Outright Purchase (ORP):
TRRC will, following client consultation and analysis of existing electricity and hot water solutions and current billing, propose a system for purchase by the Client. TRRC also offer an operational performance monitoring and maintenance contract including extended warranties on system components to provide peace of mind and hassle free benefit of the systems purchased.
Application:
For clients that wish to own the system outright from day 1 and enjoy its benefits over the long term.
Business Case a Client Decision Criteria:
TRRC will present a client facing technical solution, explaining simply what the system will do for the client and what the business case is behind the proposed system in terms of its financial benefit to the client. TRRC may also assist the client in raising their own funding in order to acquire the systems proposed. TRRC add further value by presenting and directing clients to consider the tax and cash flow implications of the system being considered, which assists clients in making a well informed decision.
Benefit Summary:
Solutions offered deliver a long-term benefit that overtime, delivers massive savings on the cost of electricity produced by the system. ORP’s are suitable for clients with a longer term investment and benefit horizon ranging from as little as 4 to as long as 25 years.
Rent to Own (RtO):
Underpinned and aligned to the savings of the underlying projected system performance benefit to the client.
Application:
Client wishes to rent the system and ultimately own it, and effectively pays for it over a period of time, as a preference to outright purchase of the system.
Deal Structure Business case and Term Deals available:
Different deal profiles can be offered, but there would typically be a minimum escalating rental/lease payment period agreed, with an option to acquire the system at nominal value at the end of the term, or settle with a balloon/settlement amount as an option during, or at the end of the rental term, in order to outright purchase the system at points in time. In all cases the initial rental/lease term contract duration and terms must be sufficient to ensure the system is fully paid off and then transferred in ownership to the client. Typical rental term 5 to 10 years, thereafter the client owns the system.

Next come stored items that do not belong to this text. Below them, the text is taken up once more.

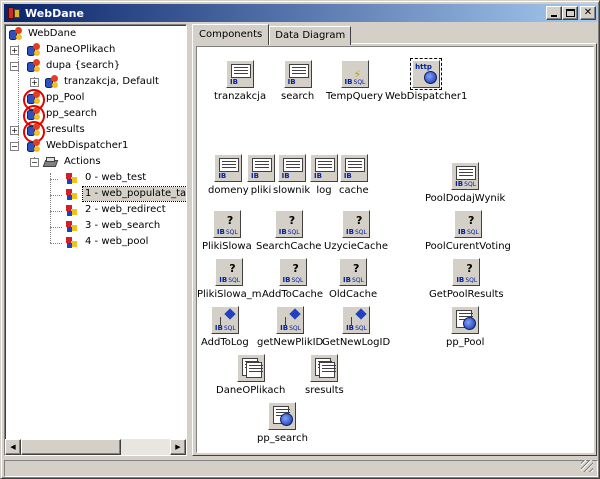 The image size is (600, 479). What do you see at coordinates (465, 328) in the screenshot?
I see `component-pp-pool: pp_Pool` at bounding box center [465, 328].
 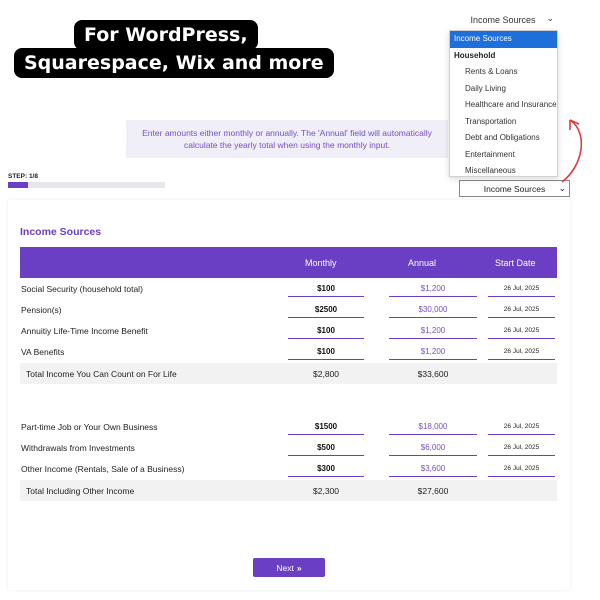 I want to click on annual-input: $30,000, so click(x=433, y=308).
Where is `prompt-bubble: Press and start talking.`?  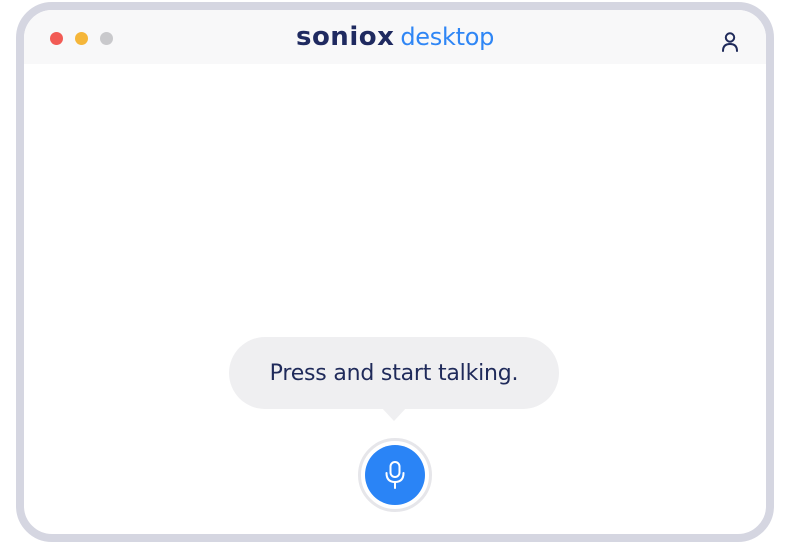 prompt-bubble: Press and start talking. is located at coordinates (394, 373).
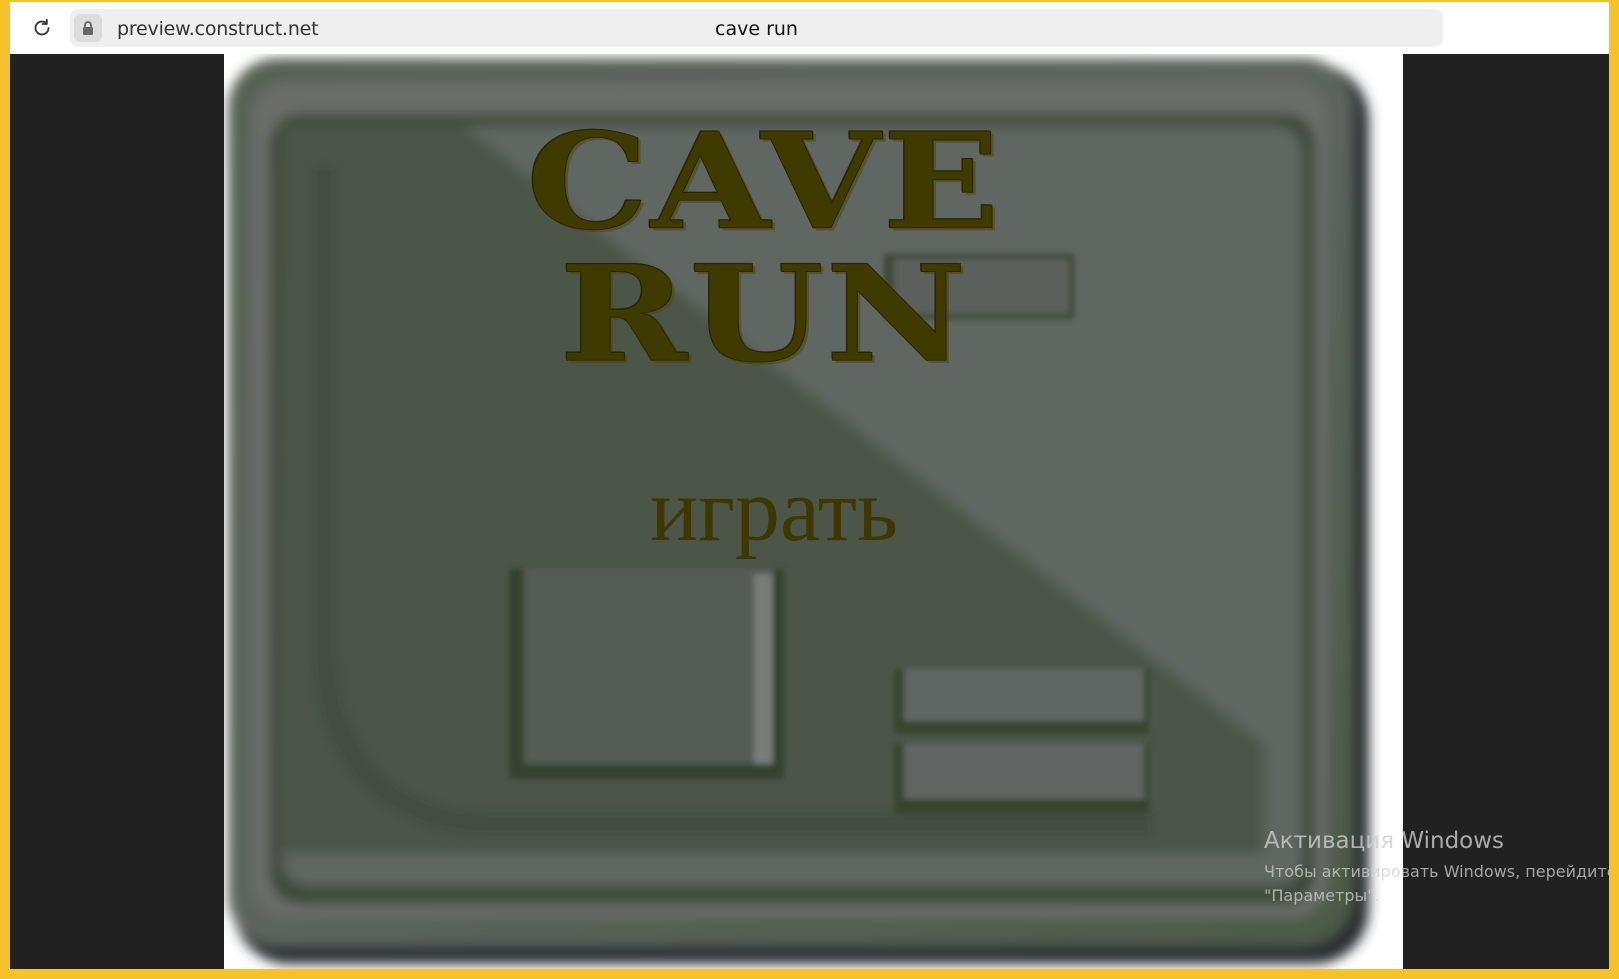  I want to click on browser-toolbar: preview.construct.net cave run, so click(810, 28).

Lease/Rental Basis & Benefits:
The rental charged is derived from the projected utilised energy that the system will generate with an escalating tariff structure over the term of the rental agreement. As far as possible TRRC try to provide the client with a near cash flow neutral situation from day one, whereby the expense they would have incurred from the power company for the energy now generated and consumed from the PV System, is similar to that used to rent the system, but with the benefit that over the term of the rental agreement the Client will end up owning the system. Thereafter the client enjoys a long term net savings on energy costs with a low level of ongoing maintenance costs – effectively enjoying a massive energy cost saving for 10 to 15 years or more once the initial deal term is concluded.
A. PPA Deals:
Power Purchase Agreement:
Client will purchase the electricity generated and actually metered as used by the Client against an agreed tariff structure over a minimum period of time – 10 years or more typically. The system however remains in the ownership of TRRC. At the end of the term TRRC will offer the client the option to purchase the system outright or extend the PPA agreement, but with no obligation to do so.
Application:
The client wishes to benefit from renewable systems but wants to pay for the electricity as it is generated and consumed. The client does not want to own the system. This is typically a long term contract over 15 to 25 years with the client paying less for the electricity generated than they would pay from either Eskom or the local municipality power provider from the outset of the agreement term.
Deal Structure:
The amount paid is linked directly to that which the system produces and is consumed (metered) by the Client. The system is designed to and sized based on the client energy profile with the requirement that all power produced by the system is purchased by the client. The client will need to underwrite a minimum utilisation of the power generated by the system.
Basis of PPA and Benefits:
The client usage profile must be sustainable, allowing for a part or majority of the client energy to be provided via the PPA agreement at a reduced cost compared to the prevailing cost of electricity from either Eskom or the local municipality. Alternative funded solution variants: Straight Lease Solutions.
B. Fixed Term Lease:
Straight Forward Lease:
Client leases the system and derives the benefit of the system for a set period of time. The lease charges are not specifically linked to the actual power generation profile or consumed, but rather meeting a specific power need.
Application:
Typically this applies where client wants or needs the benefit of the system but has a lumpy or irregular usage profile and prefers a fixed cost agreement for having the benefit of the system. The system suits clients who either have limited or irregular/unreliable or very expensive electricity, but irregular or inconsistent usage profiles, but want the benefit of the system.
Deal Structure:
A lease agreement is implemented with a fixed monthly charge escalating over the term of the lease annually linked to the system size and inherent cost of installation and term funding. This provides the client with certainty of the cost of electricity that can be generated by the system over the term of the lease. Typical lease term 12 to 25 years
Basis of lease:
The lease fee is due independent of how much of the actual energy produced by the system is consumed or not, so long as the system is producing the expectant design energy production profile it was designed to achieve.